- Opening Delimiter -

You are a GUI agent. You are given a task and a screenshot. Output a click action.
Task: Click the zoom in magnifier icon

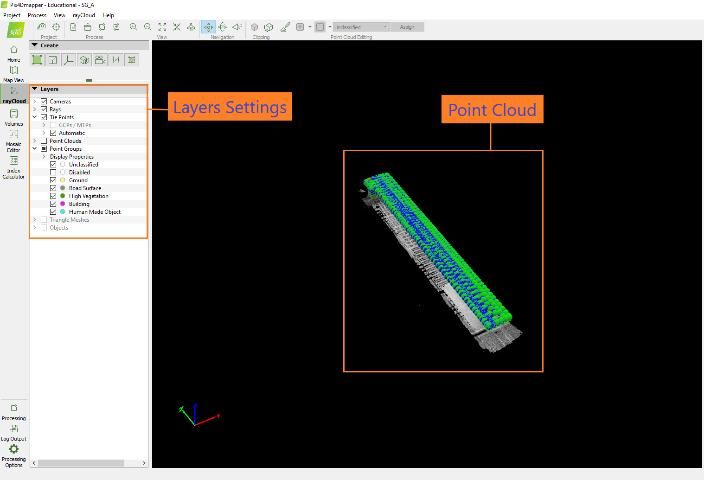click(133, 27)
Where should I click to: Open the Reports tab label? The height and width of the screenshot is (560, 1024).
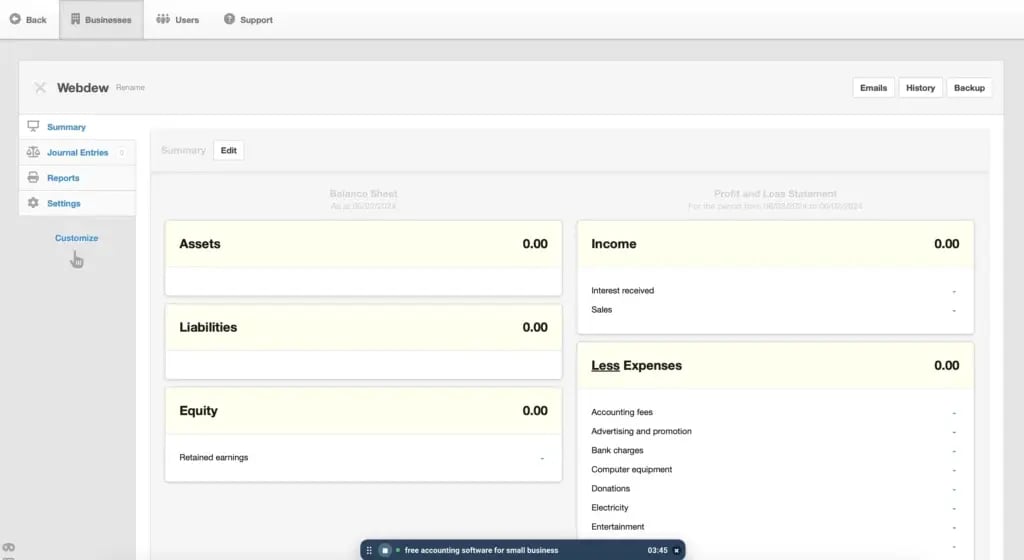pos(63,178)
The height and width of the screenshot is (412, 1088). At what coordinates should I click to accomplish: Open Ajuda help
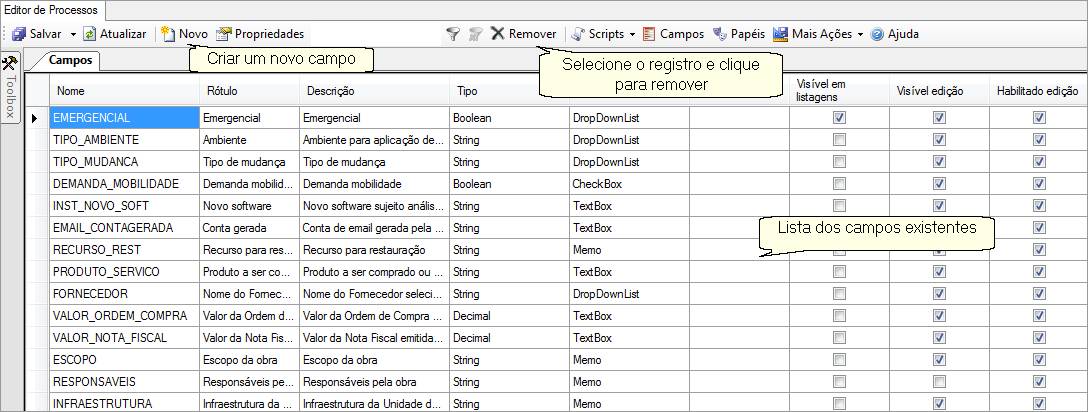(894, 34)
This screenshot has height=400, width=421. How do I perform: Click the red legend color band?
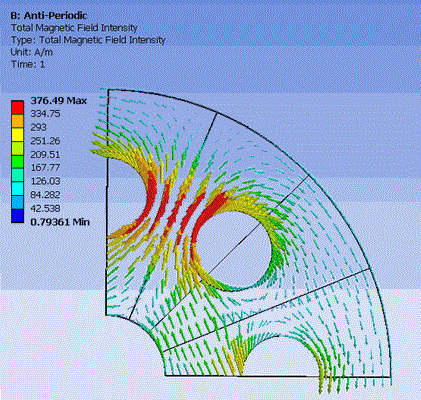pos(17,107)
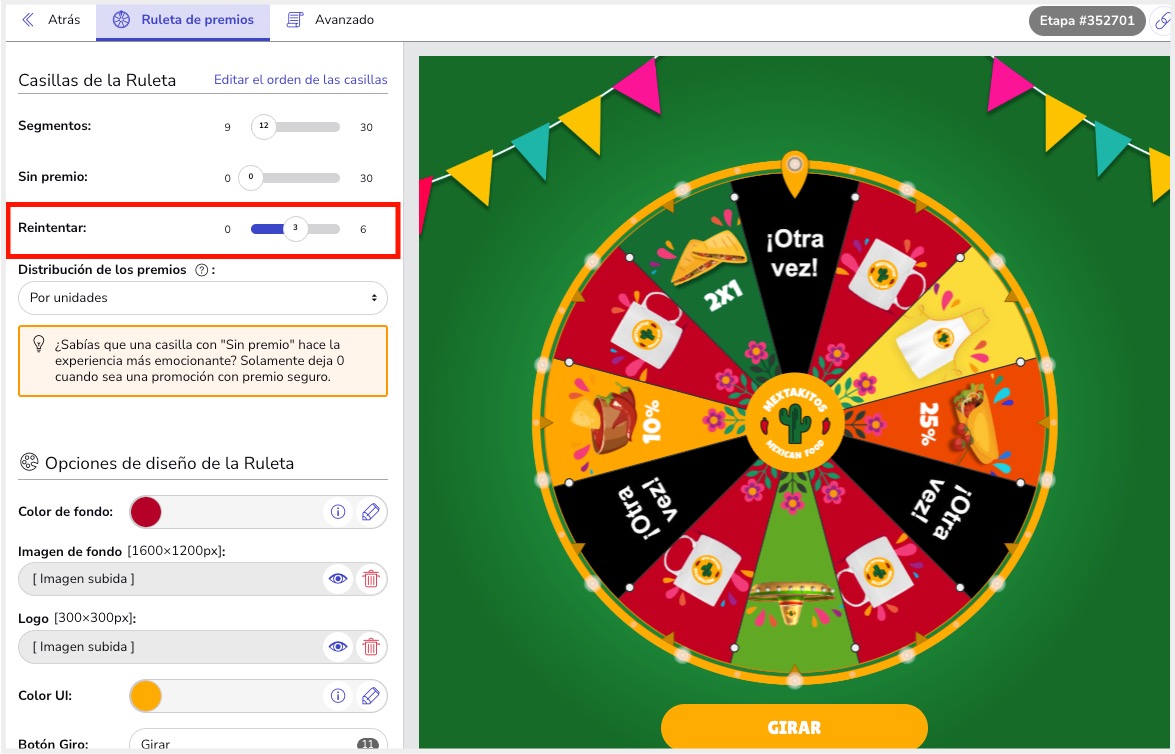Image resolution: width=1175 pixels, height=754 pixels.
Task: Edit the Color de fondo with the pencil icon
Action: tap(371, 512)
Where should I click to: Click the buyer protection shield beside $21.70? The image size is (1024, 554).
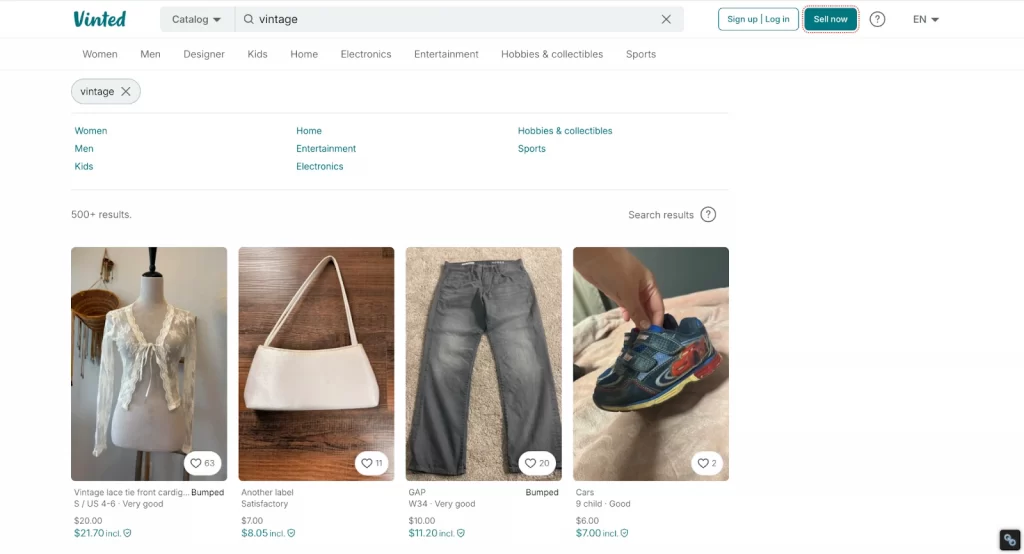pos(127,534)
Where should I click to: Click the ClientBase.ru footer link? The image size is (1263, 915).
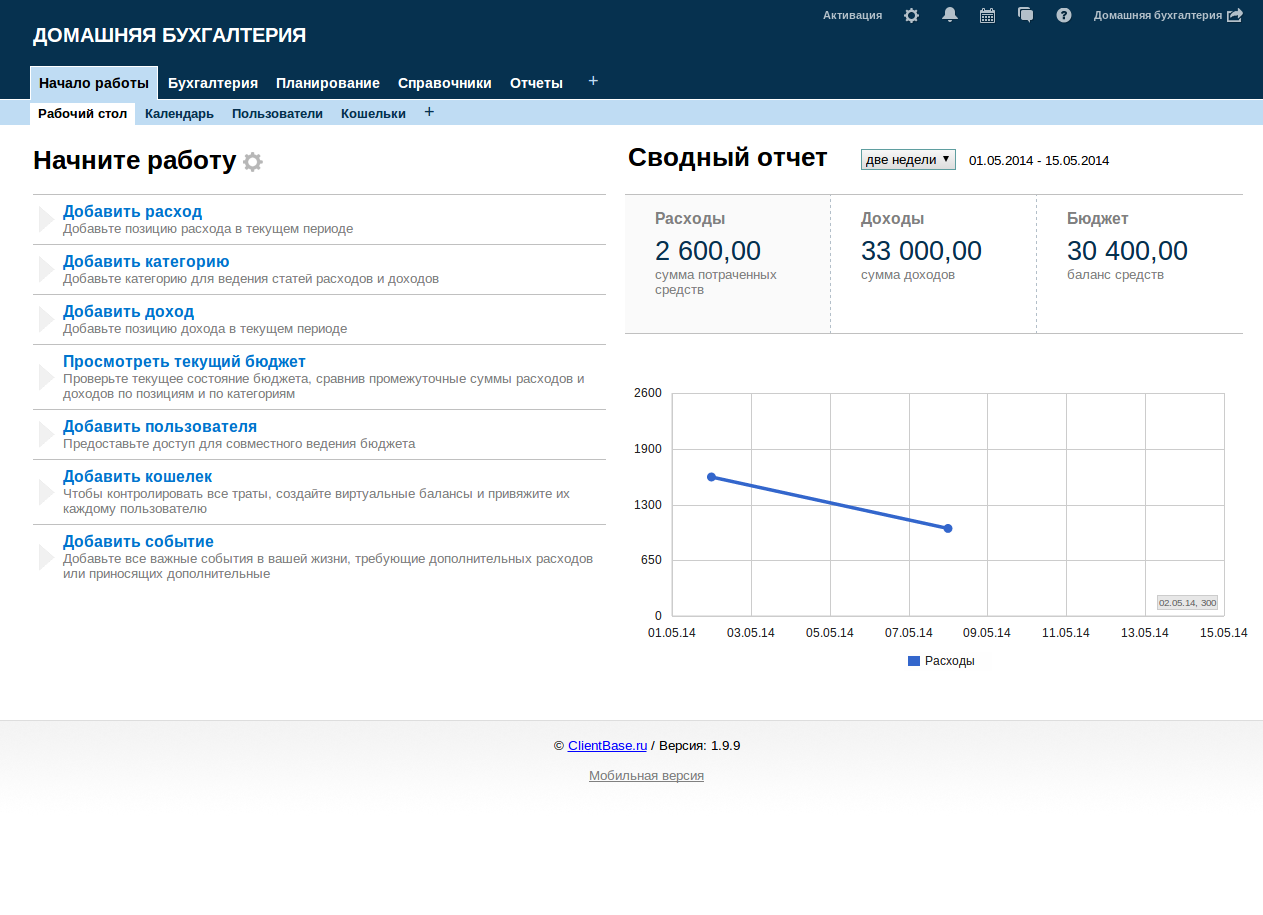coord(607,746)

- Closing Delimiter -

> **What the task asks**
Find the line that contains "Where should I click to: Open". Reproduce it and every later line of the records exactly, minus the pictures.

> **Answer to the problem**
Where should I click to: Open the Reports tab label? The height and width of the screenshot is (560, 1024).
pos(63,178)
The height and width of the screenshot is (412, 1088). At what coordinates should I click to accomplish: Open Ajuda help
(894, 34)
This screenshot has height=400, width=421. How do I perform: Click the red legend color band?
pos(17,107)
Image resolution: width=1175 pixels, height=754 pixels.
Task: Edit the Color de fondo with the pencil icon
Action: tap(371, 512)
Where should I click to: Click the buyer protection shield beside $21.70? The image size is (1024, 554).
pos(127,534)
Where should I click to: Click the ClientBase.ru footer link? The image size is (1263, 915).
coord(607,746)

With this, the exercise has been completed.